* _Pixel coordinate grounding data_
# # # #
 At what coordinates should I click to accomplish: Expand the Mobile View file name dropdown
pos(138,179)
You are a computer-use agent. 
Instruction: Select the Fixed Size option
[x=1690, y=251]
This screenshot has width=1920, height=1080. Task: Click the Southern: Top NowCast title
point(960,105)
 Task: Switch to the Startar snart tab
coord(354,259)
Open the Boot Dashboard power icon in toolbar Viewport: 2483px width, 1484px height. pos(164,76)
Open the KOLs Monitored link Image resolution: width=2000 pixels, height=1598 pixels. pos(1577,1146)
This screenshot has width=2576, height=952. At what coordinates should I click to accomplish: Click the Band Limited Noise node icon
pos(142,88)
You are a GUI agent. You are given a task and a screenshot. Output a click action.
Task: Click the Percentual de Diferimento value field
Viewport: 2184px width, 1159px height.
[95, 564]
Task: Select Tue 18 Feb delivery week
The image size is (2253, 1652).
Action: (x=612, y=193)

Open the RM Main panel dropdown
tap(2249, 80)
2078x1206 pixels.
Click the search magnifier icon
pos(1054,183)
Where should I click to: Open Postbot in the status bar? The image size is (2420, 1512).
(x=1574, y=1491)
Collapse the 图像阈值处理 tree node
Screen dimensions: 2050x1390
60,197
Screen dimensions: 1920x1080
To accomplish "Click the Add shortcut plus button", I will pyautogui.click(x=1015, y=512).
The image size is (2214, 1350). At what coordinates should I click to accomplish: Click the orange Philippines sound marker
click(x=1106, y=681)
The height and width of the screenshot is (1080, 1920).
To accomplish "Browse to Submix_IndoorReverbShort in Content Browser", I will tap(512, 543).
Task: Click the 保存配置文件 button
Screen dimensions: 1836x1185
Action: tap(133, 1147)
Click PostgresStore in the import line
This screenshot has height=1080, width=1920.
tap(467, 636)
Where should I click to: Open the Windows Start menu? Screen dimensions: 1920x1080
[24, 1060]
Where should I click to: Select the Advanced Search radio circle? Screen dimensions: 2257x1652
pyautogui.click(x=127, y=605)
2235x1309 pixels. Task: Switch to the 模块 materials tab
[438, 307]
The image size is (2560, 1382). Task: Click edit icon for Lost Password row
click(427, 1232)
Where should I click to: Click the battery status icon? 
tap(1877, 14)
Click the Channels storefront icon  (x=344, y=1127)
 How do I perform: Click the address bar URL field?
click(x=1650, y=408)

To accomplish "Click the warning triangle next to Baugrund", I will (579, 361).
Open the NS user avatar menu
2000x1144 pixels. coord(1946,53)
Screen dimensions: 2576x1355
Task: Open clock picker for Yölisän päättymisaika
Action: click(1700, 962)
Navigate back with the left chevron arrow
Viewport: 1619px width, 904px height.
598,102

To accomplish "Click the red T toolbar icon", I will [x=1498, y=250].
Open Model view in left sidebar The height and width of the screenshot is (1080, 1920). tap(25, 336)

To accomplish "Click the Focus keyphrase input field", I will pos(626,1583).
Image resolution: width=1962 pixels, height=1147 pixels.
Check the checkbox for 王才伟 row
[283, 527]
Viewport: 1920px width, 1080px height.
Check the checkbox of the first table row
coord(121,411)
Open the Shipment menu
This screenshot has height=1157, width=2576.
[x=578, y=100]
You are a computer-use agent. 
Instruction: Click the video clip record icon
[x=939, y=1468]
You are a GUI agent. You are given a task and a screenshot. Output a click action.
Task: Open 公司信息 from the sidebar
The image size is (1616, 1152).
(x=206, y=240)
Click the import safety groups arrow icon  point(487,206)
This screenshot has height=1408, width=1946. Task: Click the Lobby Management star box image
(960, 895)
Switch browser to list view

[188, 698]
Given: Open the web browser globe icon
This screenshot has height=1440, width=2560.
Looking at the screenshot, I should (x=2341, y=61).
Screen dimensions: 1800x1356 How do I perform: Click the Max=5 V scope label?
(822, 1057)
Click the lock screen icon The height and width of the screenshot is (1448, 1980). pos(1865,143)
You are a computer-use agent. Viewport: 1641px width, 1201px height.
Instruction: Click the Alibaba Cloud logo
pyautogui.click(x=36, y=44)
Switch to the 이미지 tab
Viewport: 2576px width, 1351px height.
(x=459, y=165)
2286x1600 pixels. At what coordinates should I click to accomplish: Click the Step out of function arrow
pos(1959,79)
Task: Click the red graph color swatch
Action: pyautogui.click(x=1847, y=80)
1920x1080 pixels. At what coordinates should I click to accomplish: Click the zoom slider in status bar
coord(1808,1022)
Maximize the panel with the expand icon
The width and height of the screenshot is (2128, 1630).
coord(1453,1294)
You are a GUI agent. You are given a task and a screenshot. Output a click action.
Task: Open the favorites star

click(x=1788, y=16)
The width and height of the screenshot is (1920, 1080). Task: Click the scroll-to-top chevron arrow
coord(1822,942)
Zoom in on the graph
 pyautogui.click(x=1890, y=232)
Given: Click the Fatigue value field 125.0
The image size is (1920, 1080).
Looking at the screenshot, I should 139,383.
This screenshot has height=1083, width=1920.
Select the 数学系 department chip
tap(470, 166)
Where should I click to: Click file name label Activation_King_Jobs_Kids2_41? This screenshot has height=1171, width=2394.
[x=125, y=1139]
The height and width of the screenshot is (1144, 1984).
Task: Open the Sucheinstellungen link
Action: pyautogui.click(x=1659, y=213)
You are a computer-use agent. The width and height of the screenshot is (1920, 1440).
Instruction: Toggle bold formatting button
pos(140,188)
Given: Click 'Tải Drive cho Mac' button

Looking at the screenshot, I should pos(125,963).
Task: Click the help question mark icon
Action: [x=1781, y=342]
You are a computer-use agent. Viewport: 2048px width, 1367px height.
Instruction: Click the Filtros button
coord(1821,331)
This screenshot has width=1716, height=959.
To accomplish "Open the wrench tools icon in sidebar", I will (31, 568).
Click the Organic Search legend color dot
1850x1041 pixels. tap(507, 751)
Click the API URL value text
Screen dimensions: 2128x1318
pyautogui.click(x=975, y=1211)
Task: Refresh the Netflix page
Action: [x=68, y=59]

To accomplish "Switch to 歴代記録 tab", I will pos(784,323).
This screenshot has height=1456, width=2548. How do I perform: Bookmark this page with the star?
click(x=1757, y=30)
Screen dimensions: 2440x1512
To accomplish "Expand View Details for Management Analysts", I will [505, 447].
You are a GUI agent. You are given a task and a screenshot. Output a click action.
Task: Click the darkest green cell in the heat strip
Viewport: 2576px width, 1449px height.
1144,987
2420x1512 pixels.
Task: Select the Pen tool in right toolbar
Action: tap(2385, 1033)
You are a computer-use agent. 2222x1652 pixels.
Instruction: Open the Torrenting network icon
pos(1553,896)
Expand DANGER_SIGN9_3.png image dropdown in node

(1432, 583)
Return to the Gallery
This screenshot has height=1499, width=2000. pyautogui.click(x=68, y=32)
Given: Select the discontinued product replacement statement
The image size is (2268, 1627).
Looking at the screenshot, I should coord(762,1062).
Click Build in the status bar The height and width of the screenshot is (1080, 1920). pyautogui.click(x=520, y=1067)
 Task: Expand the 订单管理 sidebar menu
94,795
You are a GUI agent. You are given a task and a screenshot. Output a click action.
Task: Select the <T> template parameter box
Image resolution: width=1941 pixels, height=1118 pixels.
# # # #
* _Exercise prompt_
Could you repeat every record above exactly as it is written?

* _Solution_
 At what coordinates should I click to accomplish: Expand the Mobile View file name dropdown
pos(138,179)
You are a computer-use agent. 
Instruction: Select the Fixed Size option
[x=1690, y=251]
This screenshot has width=1920, height=1080. Task: Click the Southern: Top NowCast title
point(960,105)
 Task: Switch to the Startar snart tab
coord(354,259)
Open the Boot Dashboard power icon in toolbar Viewport: 2483px width, 1484px height. pos(164,76)
Open the KOLs Monitored link Image resolution: width=2000 pixels, height=1598 pixels. pos(1577,1146)
This screenshot has width=2576, height=952. At what coordinates should I click to accomplish: Click the Band Limited Noise node icon
pos(142,88)
You are a GUI agent. You are given a task and a screenshot. Output a click action.
Task: Click the Percentual de Diferimento value field
Viewport: 2184px width, 1159px height.
[95, 564]
Task: Select Tue 18 Feb delivery week
The image size is (2253, 1652).
Action: (x=612, y=193)

Open the RM Main panel dropdown
tap(2249, 80)
2078x1206 pixels.
Click the search magnifier icon
pos(1054,183)
Where should I click to: Open Postbot in the status bar? The image size is (2420, 1512).
(x=1574, y=1491)
Collapse the 图像阈值处理 tree node
Screen dimensions: 2050x1390
60,197
Screen dimensions: 1920x1080
To accomplish "Click the Add shortcut plus button", I will pyautogui.click(x=1015, y=512).
The image size is (2214, 1350). At what coordinates should I click to accomplish: Click the orange Philippines sound marker
click(x=1106, y=681)
The height and width of the screenshot is (1080, 1920).
To accomplish "Browse to Submix_IndoorReverbShort in Content Browser", I will tap(512, 543).
Task: Click the 保存配置文件 button
Screen dimensions: 1836x1185
Action: tap(133, 1147)
Click PostgresStore in the import line
This screenshot has height=1080, width=1920.
tap(467, 636)
Where should I click to: Open the Windows Start menu? Screen dimensions: 1920x1080
[24, 1060]
Where should I click to: Select the Advanced Search radio circle? Screen dimensions: 2257x1652
pyautogui.click(x=127, y=605)
2235x1309 pixels. Task: Switch to the 模块 materials tab
[438, 307]
The image size is (2560, 1382). Task: Click edit icon for Lost Password row
click(427, 1232)
Where should I click to: Click the battery status icon? 
tap(1877, 14)
Click the Channels storefront icon  (x=344, y=1127)
 How do I perform: Click the address bar URL field?
click(x=1650, y=408)

To accomplish "Click the warning triangle next to Baugrund", I will (579, 361).
Open the NS user avatar menu
2000x1144 pixels. coord(1946,53)
Screen dimensions: 2576x1355
Task: Open clock picker for Yölisän päättymisaika
Action: click(1700, 962)
Navigate back with the left chevron arrow
Viewport: 1619px width, 904px height.
598,102

To accomplish "Click the red T toolbar icon", I will [x=1498, y=250].
Open Model view in left sidebar The height and width of the screenshot is (1080, 1920). tap(25, 336)

To accomplish "Click the Focus keyphrase input field", I will pos(626,1583).
Image resolution: width=1962 pixels, height=1147 pixels.
Check the checkbox for 王才伟 row
[283, 527]
Viewport: 1920px width, 1080px height.
Check the checkbox of the first table row
coord(121,411)
Open the Shipment menu
This screenshot has height=1157, width=2576.
[x=578, y=100]
You are a computer-use agent. 
Instruction: Click the video clip record icon
[x=939, y=1468]
You are a GUI agent. You are given a task and a screenshot. Output a click action.
Task: Open 公司信息 from the sidebar
The image size is (1616, 1152).
(x=206, y=240)
Click the import safety groups arrow icon  point(487,206)
This screenshot has height=1408, width=1946. Task: Click the Lobby Management star box image
(960, 895)
Switch browser to list view

[188, 698]
Given: Open the web browser globe icon
This screenshot has height=1440, width=2560.
Looking at the screenshot, I should (x=2341, y=61).
Screen dimensions: 1800x1356 How do I perform: Click the Max=5 V scope label?
(822, 1057)
Click the lock screen icon The height and width of the screenshot is (1448, 1980). pos(1865,143)
You are a computer-use agent. Viewport: 1641px width, 1201px height.
Instruction: Click the Alibaba Cloud logo
pyautogui.click(x=36, y=44)
Switch to the 이미지 tab
Viewport: 2576px width, 1351px height.
(x=459, y=165)
2286x1600 pixels. At what coordinates should I click to accomplish: Click the Step out of function arrow
pos(1959,79)
Task: Click the red graph color swatch
Action: pyautogui.click(x=1847, y=80)
1920x1080 pixels. At what coordinates should I click to accomplish: Click the zoom slider in status bar
coord(1808,1022)
Maximize the panel with the expand icon
The width and height of the screenshot is (2128, 1630).
coord(1453,1294)
You are a GUI agent. You are given a task and a screenshot. Output a click action.
Task: Open the favorites star

click(x=1788, y=16)
The width and height of the screenshot is (1920, 1080). Task: Click the scroll-to-top chevron arrow
coord(1822,942)
Zoom in on the graph
 pyautogui.click(x=1890, y=232)
Given: Click the Fatigue value field 125.0
The image size is (1920, 1080).
Looking at the screenshot, I should 139,383.
This screenshot has height=1083, width=1920.
Select the 数学系 department chip
tap(470, 166)
Where should I click to: Click file name label Activation_King_Jobs_Kids2_41? This screenshot has height=1171, width=2394.
[x=125, y=1139]
The height and width of the screenshot is (1144, 1984).
Task: Open the Sucheinstellungen link
Action: pyautogui.click(x=1659, y=213)
You are a computer-use agent. The width and height of the screenshot is (1920, 1440).
Instruction: Toggle bold formatting button
pos(140,188)
Given: Click 'Tải Drive cho Mac' button

Looking at the screenshot, I should pos(125,963).
Task: Click the help question mark icon
Action: [x=1781, y=342]
You are a computer-use agent. Viewport: 2048px width, 1367px height.
Instruction: Click the Filtros button
coord(1821,331)
This screenshot has width=1716, height=959.
To accomplish "Open the wrench tools icon in sidebar", I will (31, 568).
Click the Organic Search legend color dot
1850x1041 pixels. tap(507, 751)
Click the API URL value text
Screen dimensions: 2128x1318
pyautogui.click(x=975, y=1211)
Task: Refresh the Netflix page
Action: [x=68, y=59]

To accomplish "Switch to 歴代記録 tab", I will pos(784,323).
This screenshot has height=1456, width=2548. How do I perform: Bookmark this page with the star?
click(x=1757, y=30)
Screen dimensions: 2440x1512
To accomplish "Expand View Details for Management Analysts", I will [505, 447].
You are a GUI agent. You are given a task and a screenshot. Output a click action.
Task: Click the darkest green cell in the heat strip
Viewport: 2576px width, 1449px height.
1144,987
2420x1512 pixels.
Task: Select the Pen tool in right toolbar
Action: tap(2385, 1033)
You are a computer-use agent. 2222x1652 pixels.
Instruction: Open the Torrenting network icon
pos(1553,896)
Expand DANGER_SIGN9_3.png image dropdown in node

(1432, 583)
Return to the Gallery
This screenshot has height=1499, width=2000. pyautogui.click(x=68, y=32)
Given: Select the discontinued product replacement statement
The image size is (2268, 1627).
Looking at the screenshot, I should coord(762,1062).
Click Build in the status bar The height and width of the screenshot is (1080, 1920). pyautogui.click(x=520, y=1067)
 Task: Expand the 订单管理 sidebar menu
94,795
You are a GUI agent. You are given a task and a screenshot. Output a click action.
Task: Select the <T> template parameter box
Image resolution: width=1941 pixels, height=1118 pixels.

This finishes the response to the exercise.